After they start the tool, users are required to drag and drop two files over the tool's main window. These have to be an encrypted file along with a version of the same file but in unencrypted form.

If users don't have at least one file in its unencrypted form, they should take a random PNG from the Web and drag it together with an encrypted PNG image from their computer. This will have the same results.

From here on out, the tool will compute the decryption key needed to decode files. This is a lengthy process, so have patience when using DecryptInfinite.

More details on how to use DecryptInfinite and how the tool works can be found in a forum thread on Bleeping Computer.

SRC>>>http://news.softpedia.com/news/decryptormax-ransomware-decrypted-no-need-to-pay-the-ransom-496848.shtml

regards

[knowledge-Spammer]

[Holmes]

Did you get hit with a ransomware again knowledge?
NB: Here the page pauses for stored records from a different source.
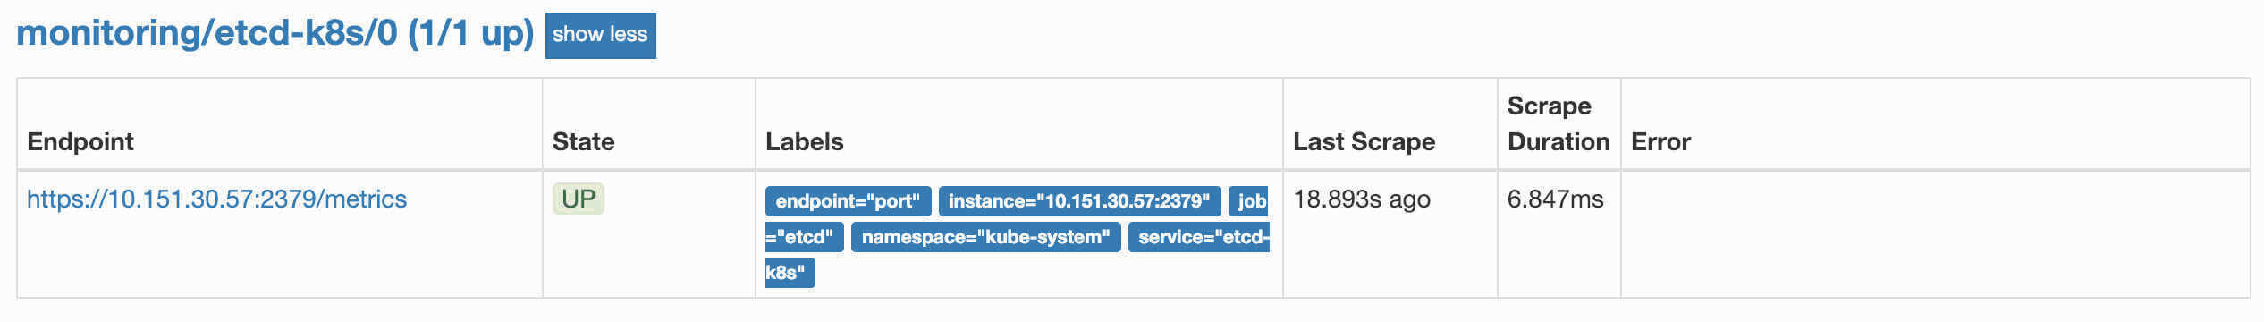
Task: Select the endpoint="port" label badge
Action: coord(848,201)
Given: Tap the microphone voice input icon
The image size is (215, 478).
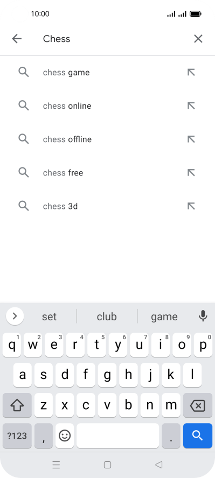Looking at the screenshot, I should pyautogui.click(x=203, y=316).
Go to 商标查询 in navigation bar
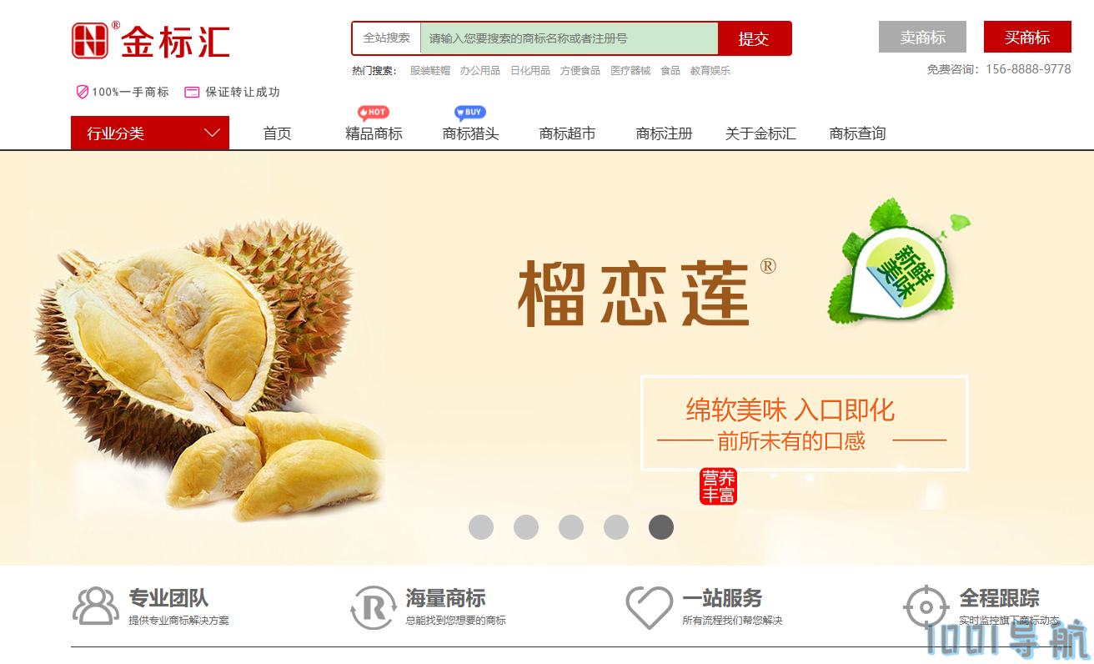 click(x=857, y=133)
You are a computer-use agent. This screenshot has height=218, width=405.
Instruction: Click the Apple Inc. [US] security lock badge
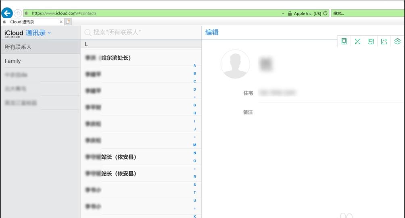[305, 13]
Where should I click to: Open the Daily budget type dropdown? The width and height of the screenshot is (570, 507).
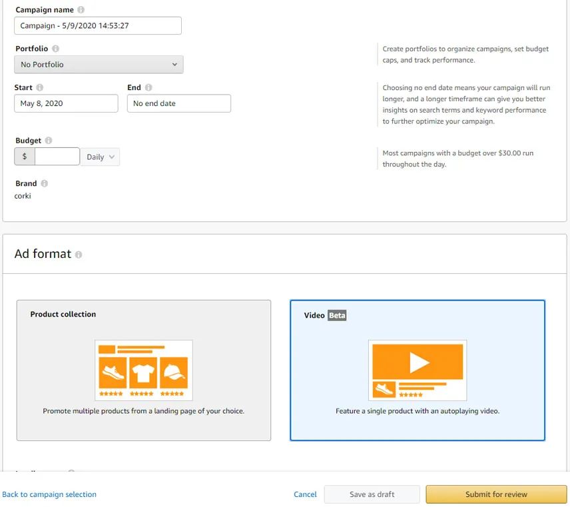point(101,157)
Is that you just posting a image from online from someone else getting hit with a ransommware I hoope yoou didnt get hit again. I have never heard of this ransomware malware before its good the security researcher from emsisoft made a tool to decrypt encrypted files.

[knowledge-Spammer]

Did you get hit with a ransomware again knowledge? Is that you just posting a image from online from someone else getting hit with a ransommware I hoope yoou didnt get hit again. I have never heard of this ransomware malware before its good the security researcher from emsisoft made a tool to decrypt encrypted files.

i was doing tests

as some one asked me is this program real or fake so i post the image

cant think of the users name but think he a users from http://www.bleepingcomputer.com/forums/t/596691/decryptormax-or-cryptinfinite-ransomware-crinf-extension-support-topic/

i never get ransomware nomore on my pc i stoped some tesing that have give me ransomware befor i learned not to play with ransomware no more but sometimes i have some friends not so smart on pcs so i try and help remove virus and ransomware for them on TeamViewer but some time people have tricked me on TeamViewer just to try and give me virus so now my security is 100% and never get virus when trying to help people

[straycat19]

I used VMs to test malware till the authors started coding their software to detect if it was running on a VM and then it would stop running and delete itself without leaving a trace. So I set aside one desktop and one laptop to test malware on. I just image a bunch of drives and after every test change the drives via a front panel cassette or using spare laptop drives that have attached mounts. When I get enough used drives I wipe them completely and reimage them. It is they only safe way to test this crap.